20Jezus ging een huis binnen en weer stroomden de mensen van alle kanten toe. Het huis liep zo vol dat Hij en zijn leerlingen niet eens de kans kregen om te eten. 21Zijn familie, die dit hoorde, ging er naar toe om Hem te halen. ‘Hij weet niet meer wat Hij doet,’ zeiden zij. 22Enkele bijbelgeleerden die uit Jeruzalem waren gekomen, merkten op: ‘Beëlzebul, de leider van de boze geesten, zit in Hem. Die geeft Hem macht om boze geesten te verjagen.’ 23Jezus riep hen bij Zich en maakte de volgende vergelijkingen: 24‘Hoe kan de duivel zichzelf nu wegjagen? Een land waar verdeeldheid heerst, gaat ten onder. 25Een gezin waar men elkaar niet kan verdragen, gaat stuk. 26Als Satan, de duivel, tegen zichzelf vecht, blijft er niets van hem over. 27Als u het huis van een sterke man wilt binnengaan om zijn spullen weg te halen, moet u hem eerst vastbinden. Dan pas kunt u zijn huis leeghalen. 28Ik wil u dit zeggen: u kunt vergeving krijgen voor alle zonden die u hebt gedaan, zelfs voor elke vorm van belasteren. 29Maar wie de Heilige Geest belastert, zal nooit vergeving krijgen. Die zonde blijft eeuwig bestaan.’ 30Dit zei Hij omdat zij hadden gezegd dat Hij bezeten was door een boze geest.
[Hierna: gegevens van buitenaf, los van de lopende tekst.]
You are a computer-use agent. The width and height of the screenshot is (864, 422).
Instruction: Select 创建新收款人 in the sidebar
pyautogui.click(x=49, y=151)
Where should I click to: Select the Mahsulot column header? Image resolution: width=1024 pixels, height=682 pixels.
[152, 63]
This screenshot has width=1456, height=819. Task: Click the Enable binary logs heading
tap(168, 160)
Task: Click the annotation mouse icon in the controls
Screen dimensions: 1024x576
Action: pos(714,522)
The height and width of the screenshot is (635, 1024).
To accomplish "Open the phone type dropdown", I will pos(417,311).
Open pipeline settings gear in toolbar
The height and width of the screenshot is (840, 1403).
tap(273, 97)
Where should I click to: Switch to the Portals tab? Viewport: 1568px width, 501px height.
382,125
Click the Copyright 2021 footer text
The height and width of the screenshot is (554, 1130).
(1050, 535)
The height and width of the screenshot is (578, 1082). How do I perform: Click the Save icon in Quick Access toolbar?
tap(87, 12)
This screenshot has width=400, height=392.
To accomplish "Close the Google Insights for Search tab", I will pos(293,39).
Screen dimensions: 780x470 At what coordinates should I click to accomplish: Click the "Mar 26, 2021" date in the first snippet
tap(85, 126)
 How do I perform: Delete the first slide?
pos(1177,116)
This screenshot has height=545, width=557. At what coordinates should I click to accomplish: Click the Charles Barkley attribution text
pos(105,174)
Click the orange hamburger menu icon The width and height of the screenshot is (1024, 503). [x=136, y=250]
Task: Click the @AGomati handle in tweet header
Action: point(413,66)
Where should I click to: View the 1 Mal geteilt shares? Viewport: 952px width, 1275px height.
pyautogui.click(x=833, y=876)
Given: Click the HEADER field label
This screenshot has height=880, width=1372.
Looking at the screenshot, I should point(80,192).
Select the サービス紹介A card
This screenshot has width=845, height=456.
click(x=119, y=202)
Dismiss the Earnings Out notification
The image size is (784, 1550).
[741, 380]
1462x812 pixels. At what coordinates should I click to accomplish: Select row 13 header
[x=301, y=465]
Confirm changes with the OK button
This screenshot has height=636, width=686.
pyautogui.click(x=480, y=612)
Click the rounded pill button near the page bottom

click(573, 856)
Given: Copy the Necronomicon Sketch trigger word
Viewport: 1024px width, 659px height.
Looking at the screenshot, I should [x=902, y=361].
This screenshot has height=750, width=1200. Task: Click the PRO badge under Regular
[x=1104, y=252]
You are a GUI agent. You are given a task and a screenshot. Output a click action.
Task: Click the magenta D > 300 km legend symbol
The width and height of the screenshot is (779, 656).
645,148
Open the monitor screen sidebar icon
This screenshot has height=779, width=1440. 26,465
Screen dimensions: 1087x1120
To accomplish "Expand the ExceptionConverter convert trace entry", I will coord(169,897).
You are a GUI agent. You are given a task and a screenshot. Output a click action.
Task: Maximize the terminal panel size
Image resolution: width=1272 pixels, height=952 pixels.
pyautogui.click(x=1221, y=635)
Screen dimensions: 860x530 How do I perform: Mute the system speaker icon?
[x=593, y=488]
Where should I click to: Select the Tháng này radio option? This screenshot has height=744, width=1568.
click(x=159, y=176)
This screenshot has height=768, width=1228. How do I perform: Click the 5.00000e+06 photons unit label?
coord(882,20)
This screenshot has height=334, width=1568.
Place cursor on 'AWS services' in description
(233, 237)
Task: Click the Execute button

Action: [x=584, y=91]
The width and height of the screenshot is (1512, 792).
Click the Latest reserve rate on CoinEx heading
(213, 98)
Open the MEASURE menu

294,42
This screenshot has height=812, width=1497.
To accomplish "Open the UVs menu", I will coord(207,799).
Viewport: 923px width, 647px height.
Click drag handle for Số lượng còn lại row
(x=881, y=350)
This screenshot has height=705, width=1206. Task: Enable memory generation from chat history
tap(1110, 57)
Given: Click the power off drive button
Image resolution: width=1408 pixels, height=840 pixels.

31Zijn moeder en zijn broers kwamen bij het overvolle huis en lieten Hem roepen. Zelf bleven zij buiten staan. 32De mensen die om Hem heen zaten, zeiden: ‘Uw moeder en uw broers en zusters staan buiten. Zij willen U spreken.’ 33Hij antwoordde: ‘Wie is mijn moeder en wie zijn mijn broers?’ 34Hij keek de kring rond en zei: ‘Kijk, dat zijn mijn moeder en mijn broers. 35Ieder die doet wat God wil, is mijn broer, mijn zuster, mijn moeder.’